Wrong answers explained: 

a.         Being located in a college town doesn’t automatically make a no-students policy illegal, especially in a town that doesn’t list students as a protected class. However, such a policy could still have a disparate impact on groups the fair housing laws do protect to the extent that the schools in that market are attended solely or primarily by students whose personal characteristics are a protected class. For example, refusing to rent to college students may be deemed a form of racial discrimination in a town where the only college is an HBCU institution. 

c.          This may sound right because it’s based on stereotypes about students, and fair housing laws generally ban making decisions on the basis of stereotyping. The reason c. is wrong is that while it may be unfair and ignorant, stereotyping violates fair housing law only when it targets the specific group(s) the applicable fair housing laws list as a protected class. Since student status isn’t such a protected class in this scenario, deliberately excluding students based on stereotypes about students isn’t a fair housing violation. 

3. You welcome students to your apartment community and offer by-the-bed leasing options. You currently have a few apartments available with either male or female tenants assigned to them, with at least one vacant bedroom in each apartment. You also have a fully vacant two-bedroom apartment. Two unrelated students, one male and one female, ask to live together in a two-bedroom apartment. What should you do?

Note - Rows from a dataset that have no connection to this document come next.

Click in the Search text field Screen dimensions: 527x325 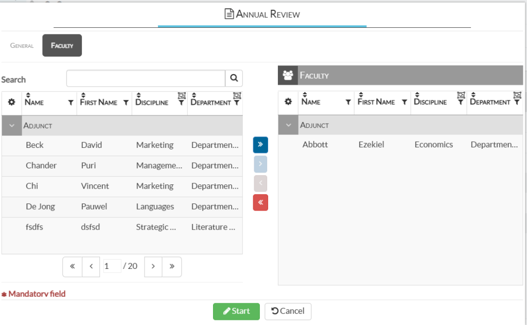[x=146, y=78]
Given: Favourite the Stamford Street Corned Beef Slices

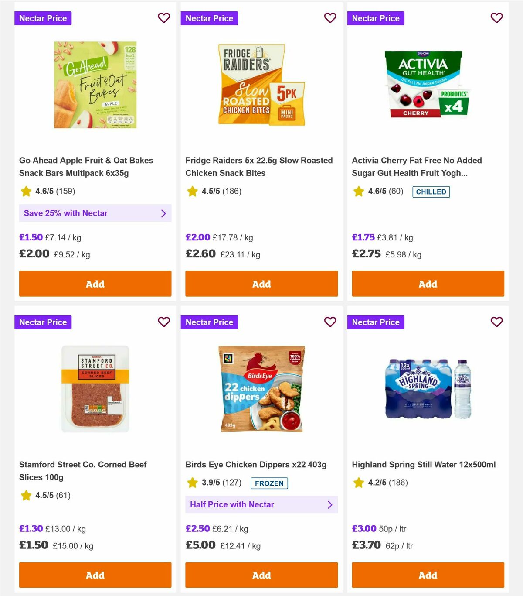Looking at the screenshot, I should pyautogui.click(x=164, y=322).
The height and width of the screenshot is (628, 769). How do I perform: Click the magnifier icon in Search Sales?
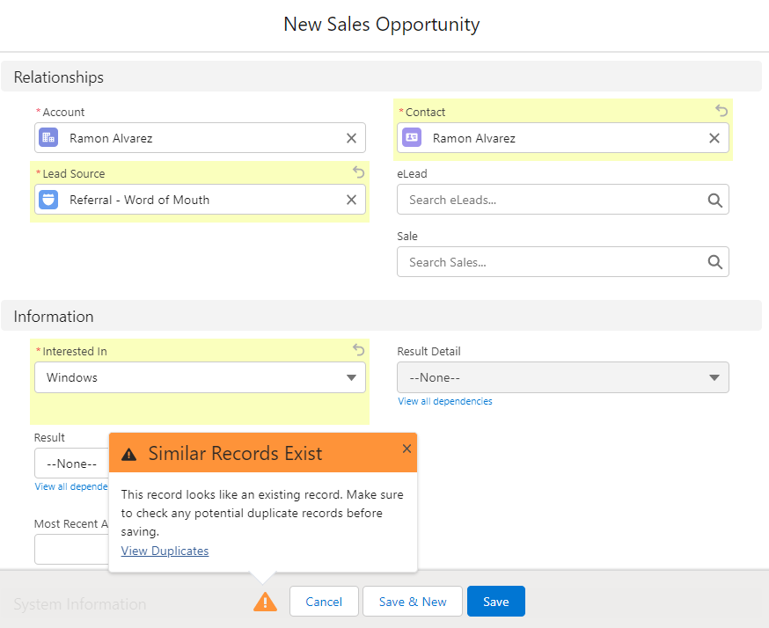714,261
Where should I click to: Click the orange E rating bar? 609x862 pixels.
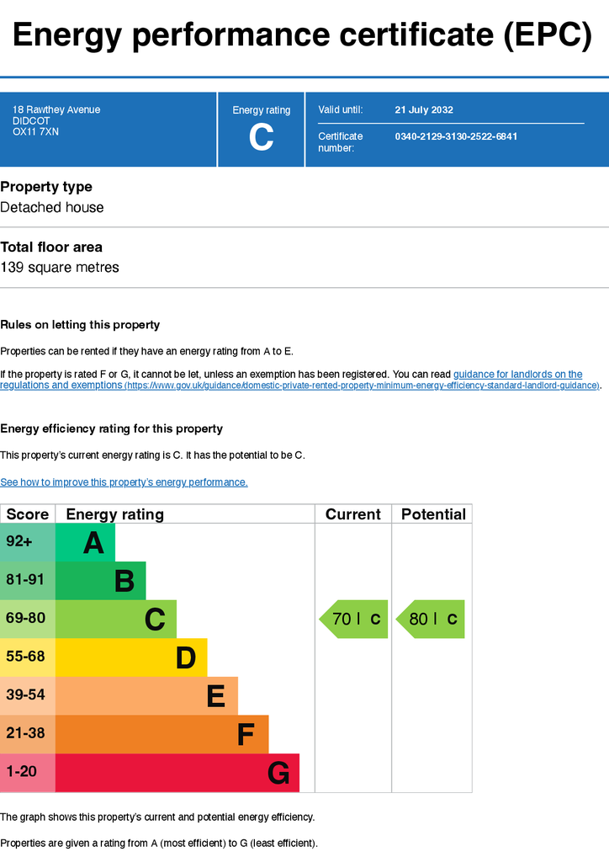(146, 696)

a.         Require the male student to choose one of the apartments with male roommates and the female to choose one of the apartments with female roommates

b.         Decline to rent to these applicants together unless they’re married

c.          Rent to these applicants only if they sign a traditional joint lease for the two-bedroom apartment

d.         Document the applicants’ consent to a mixed-gender apartment and offer them each by-the-bed contracts, and assign them to the vacant two-bedroom apartment together if they request it

Click to show the answer

Answer: d

Reason: Pitfalls #4 and #5 apply here: 

Pitfall #4: Steering

Pitfall #5: Roommate Segregation Practices

With individual leases and shared kitchen or bath facilities, assignments of applicants to specific apartments based on gender/sex is allowed, provided that the other tenants in the specific apartment have previously expressed an expectation to be matched only with same-gender roommates, or if they have indicated no preference. But, where the applicants have asked for a mixed-gender assignment, and particularly where they have identified roommate(s) to fill an apartment, there’s no basis for steering these applicants to apartments they didn’t ask for based on their being of different genders.

Wrong answers explained:

a.         It would be fine to offer each of these individual students the ability to be roommate-matched into an apartment with other tenants matching their respective genders, but not to require them to agree to such a match as a condition of leasing to them if they’ve already asked for a mixed-gender apartment.

b.         Marital status shouldn’t be a consideration in leasing or in roommate matching. In some jurisdictions, marital status is a protected class and even asking about this status could be considered housing discrimination.

c.          Requiring a joint lease for an entire apartment is one way to avoid gender-based roommate matching entirely. But if your community offers by-the-bed leases and the applicants have already asked for a mixed-gender assignment, requiring different leasing/contract terms could appear to be discrimination on the basis of sex/gender.